> _PROBLÈMES À RÉSOUDRE_:
1. Dans le texte sur l'autisme, à quoi le câblage neuro-sensoriel des autistes est-il comparé ?
2. Prolongez le texte sur l'autisme à partir de sa dernière phrase.
::: TEXTE EXTRAIT
Un dialogue surréaliste cette semaine sur ma page FB: une maman de fillette autiste, persuadée qu’on peut sortir de l’autisme.
Elle commence par « Autiste est une étiquette. Ils sont ultra-connectés et intelligents. Au-delà des troubles comportementaux. »
Mouais. Merci pour le compliment, mais Autiste n’est pas une étiquette. De même pour droitier/gaucher, hétéro/homo, blond/brun/roux, etc.
Elle insiste: « Je pense que si, ça l’est. Je le vois avec ma propre enfant et d’autres parents. Ce sont des êtres comme toi moi et bien d’autres. Ils sont des personnes. L’autisme est une étiquette associée à un ou des symptômes spécifiques . Une sorte de classification. »
Ce discours m’horrifie. Oui ce sont en effet des êtres comme moi puisque je suis autiste. Et en tant qu’autiste je supporte mal qu’on me dise que ce n’est juste qu’une étiquette…
1) Nous ne fonctionnons pas du tout comme les NT, si tu penses que si c’est que tu ne vois pas au-delà du camouflage ou/et que tu es en déni, et 2) Nous n’avons pas de symptômes mais des caractéristiques. Tu vois des signes, pas des symptômes. Utiliser ce vocabulaire est validiste et fait perdurer le paradigme de la maladie.
Autisme est en effet un mot, mais pas une étiquette. « Étiquette » c’est péjoratif. Ça insinue que ça ne reflète rien, que c’est juste un jugement. C’est vraiment offensant pour nous autistes qui faisons certes bonne figure mais qui souffrons tous les jours de notre différence dans un monde pas fait pour nous.
Elle insiste: « On peut sortir de l’autisme, en fonction des cas et du chemin de chacun. Mais tout est possible. Et concernant ma fille, c’est une étiquette et je la vois bien au-delà des limitations de la société. »

Alors on n’est pas d’accord sur le sens du mot étiquette 🙂 Et aussi, on ne peut pas sortir de l’autisme. On peut apprendre à vivre avec. Mais l’autisme n’est pas une coquille ou un carcan dont on peut s’extraire, l’autisme est notre câblage neuro-sensoriel intrinsèque. Comme la différence entre iOS et Windows. Un iPhone ne peut pas sortir d’ios, ce n’est pas un Android avec une couche d’Apple dessus 🙂.
::::::
::: DONNÉES SOURCES
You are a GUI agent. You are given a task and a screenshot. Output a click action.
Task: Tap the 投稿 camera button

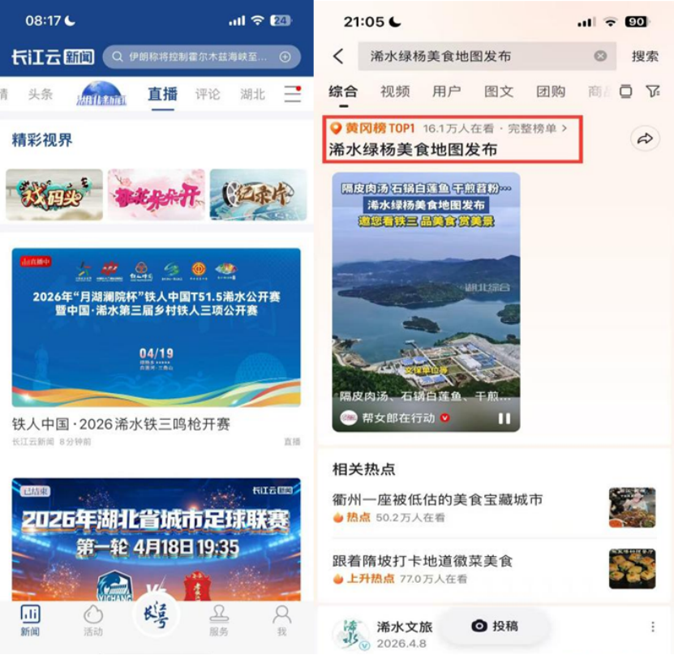[x=496, y=626]

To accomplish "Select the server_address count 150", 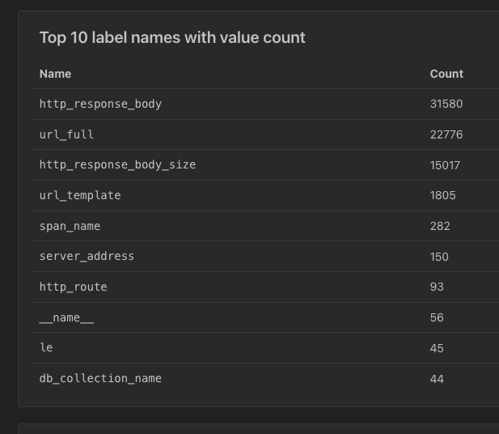I will pos(439,256).
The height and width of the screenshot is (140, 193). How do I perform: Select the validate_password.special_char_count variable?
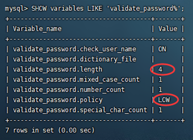pos(80,110)
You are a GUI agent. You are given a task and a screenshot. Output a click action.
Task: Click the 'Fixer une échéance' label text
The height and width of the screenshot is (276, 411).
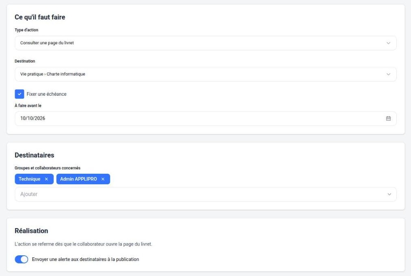tap(46, 94)
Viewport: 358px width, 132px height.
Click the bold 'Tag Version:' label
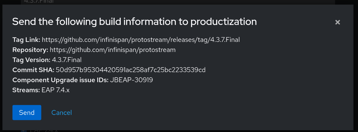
::::::
> _RÉSULTATS PAR TÂCHE_:
1. À la différence entre iOS et Windows.

2.
Sa réponse: « Je te confirme qu’on peut en sortir. Après, chacun son avis. Belle journée. »
Et ça c’est vraiment violent. Ça c’est « Ta gueule, je sais mieux que toi ce qu’est l’autisme », et « Ce que tu dis n’est qu’un avis ».
Ben non, justement, ce n’est pas un avis. C’est du factuel et du vécu. Je suis autiste. De plus je suis impliquée dans le mouvement international pour la reconnaissance de la Neurodiversité, je suis en contact avec des autistes du monde entier depuis des années, et j’ai écris un livre sur le sujet.
J’aimerais vraiment comprendre son point de vue. Qu’entendent tous ces parents adeptes de « sortir de l’autisme » et « vaincre l’autisme » ? Je ne le saurai pas par cette dame, elle a arrêté de me répondre. Et ça m’attriste encore plus que ses opinions: la mise de côté, la non remise en question, l’indifférence aux explications des autistes eux-mêmes.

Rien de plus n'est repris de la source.